'''
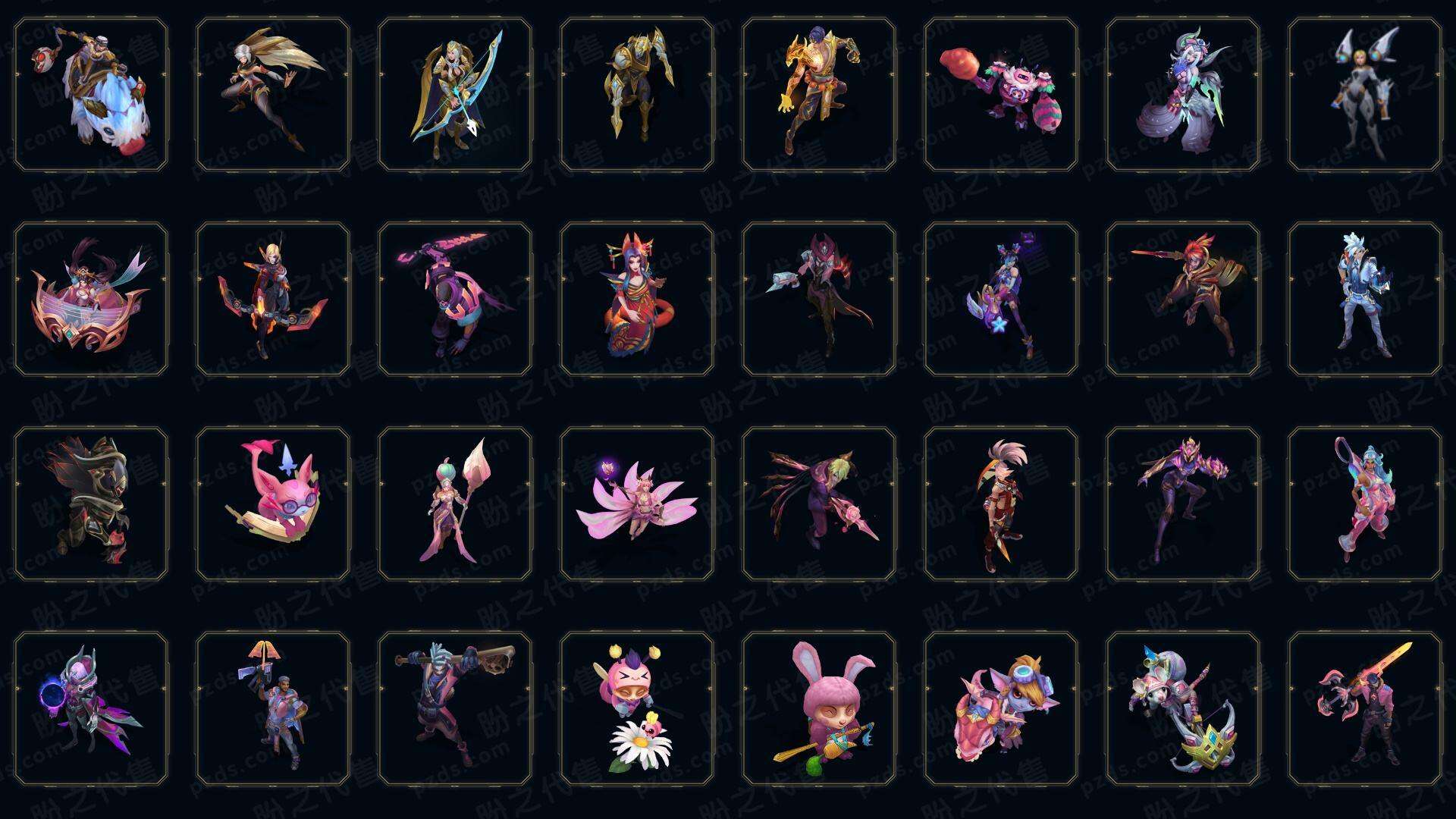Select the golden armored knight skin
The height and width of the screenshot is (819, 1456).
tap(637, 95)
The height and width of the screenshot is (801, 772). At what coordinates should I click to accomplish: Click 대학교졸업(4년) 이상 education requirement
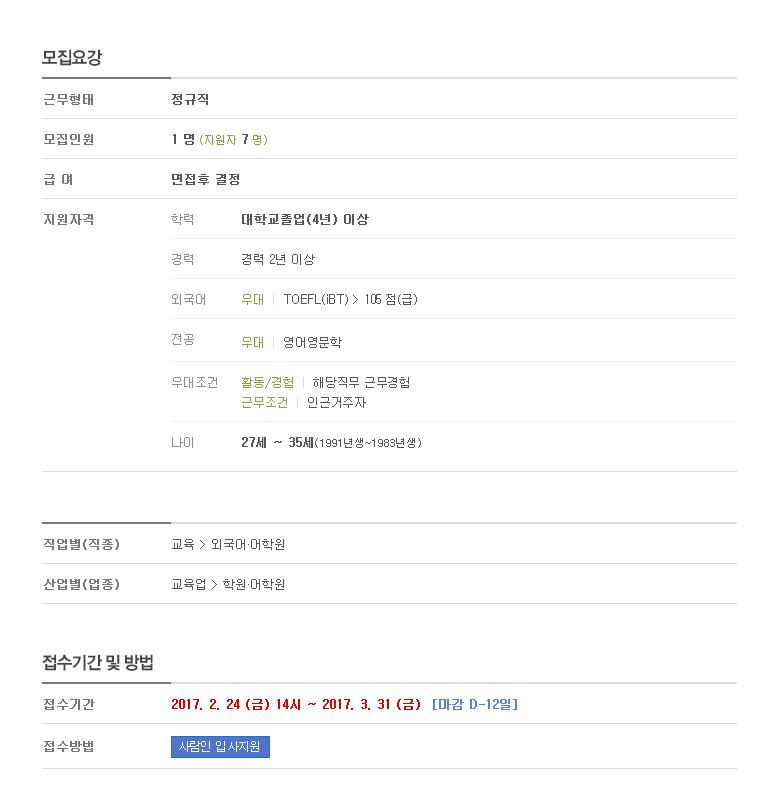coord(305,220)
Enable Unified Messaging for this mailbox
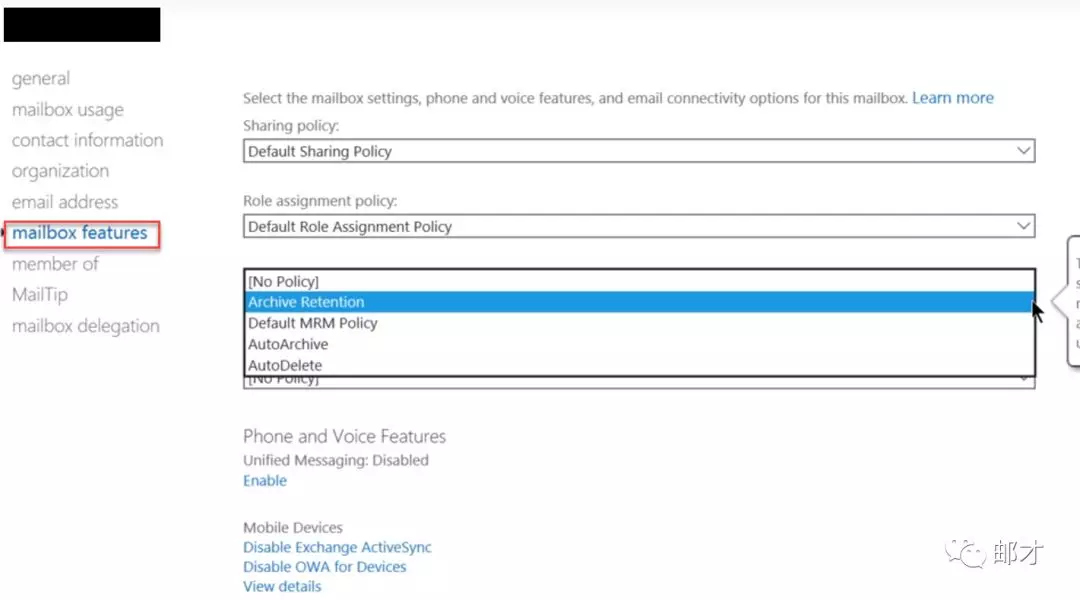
'''
◆ About this task ◆
Repeat exactly the lines above, from the line containing "The height and width of the screenshot is (801, 772)." through the last line of the records, inclusive; omit any pictures.

◆ Output ◆
The height and width of the screenshot is (801, 772). At what coordinates should I click to accomplish: Click 대학교졸업(4년) 이상 education requirement
coord(305,220)
Enable Unified Messaging for this mailbox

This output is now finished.